“Now there is a big difference between partially melted rods and a melt down. But once the rods get exposed you are looking at a massively more expensive cleanup. You can’t just pull the rods out for disposal any more since once they melt they tend to get stuck in place. So you have to dispose of the entire reactor vessel as a unit like they did at Three Mile Island. Getting this thing safely disposed of is going to be a seriously no fun engineering problem. Certainly one more than the Japanese need a the moment.”
So far, this is the big problem. The reactors are ruined and are going to be very expensive for the Japanese to clean up.

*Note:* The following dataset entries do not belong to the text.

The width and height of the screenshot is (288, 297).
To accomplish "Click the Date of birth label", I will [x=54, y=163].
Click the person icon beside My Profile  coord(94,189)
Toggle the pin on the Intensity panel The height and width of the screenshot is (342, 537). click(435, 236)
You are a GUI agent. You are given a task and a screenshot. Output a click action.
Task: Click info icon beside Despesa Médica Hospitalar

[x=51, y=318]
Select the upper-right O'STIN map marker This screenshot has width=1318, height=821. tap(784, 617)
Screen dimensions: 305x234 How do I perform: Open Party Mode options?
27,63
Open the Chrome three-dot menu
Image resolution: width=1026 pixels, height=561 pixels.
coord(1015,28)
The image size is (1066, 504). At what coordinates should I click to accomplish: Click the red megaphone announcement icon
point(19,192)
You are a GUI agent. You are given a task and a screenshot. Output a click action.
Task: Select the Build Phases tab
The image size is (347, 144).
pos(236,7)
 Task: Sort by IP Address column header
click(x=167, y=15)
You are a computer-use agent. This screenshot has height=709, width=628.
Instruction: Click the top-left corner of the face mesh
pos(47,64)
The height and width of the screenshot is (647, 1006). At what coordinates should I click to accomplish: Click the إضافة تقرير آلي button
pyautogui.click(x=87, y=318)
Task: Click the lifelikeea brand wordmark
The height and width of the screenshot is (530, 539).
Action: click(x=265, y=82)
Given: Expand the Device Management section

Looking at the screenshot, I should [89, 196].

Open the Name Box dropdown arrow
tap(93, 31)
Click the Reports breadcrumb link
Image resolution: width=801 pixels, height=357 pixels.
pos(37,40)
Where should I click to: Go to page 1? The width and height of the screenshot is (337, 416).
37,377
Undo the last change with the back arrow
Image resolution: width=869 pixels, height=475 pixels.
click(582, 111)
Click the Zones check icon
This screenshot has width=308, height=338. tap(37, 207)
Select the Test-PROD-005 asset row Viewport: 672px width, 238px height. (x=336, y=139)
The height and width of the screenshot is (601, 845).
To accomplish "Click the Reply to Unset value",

But we are still a couple of big steps away from a nuclear disaster. The rods have to actually melt down. The rods are radioactive material enclosed in a metal alloy. The radioactive stuff can produce 3000 degrees and the rods can only take 2200 degrees—that’s why they are desperate for water to cool the rods. So the rods staying intact is the first protection. If they are talking about how covered up the rods are in percentages, the rods have not melted down substantially (although the radioactive Cesium release suggests the exposed portions of the rods may have started that process). Then steel containment container has to breach and that takes a full meltdown (and I haven’t heard any evidence it has breached). In addition, once breached, the concrete and steel container compartment drains into a concrete torus below the container that spreads the melted materials out and contains them. So that third level of containment must be breached also for there to be a nuclear accident of the kind FREEPERS are worrying about.
It could still happen, especially if the concrete containment or the Torus were shattered by another major quake. But we’re still a long way from that result from the current state of the news.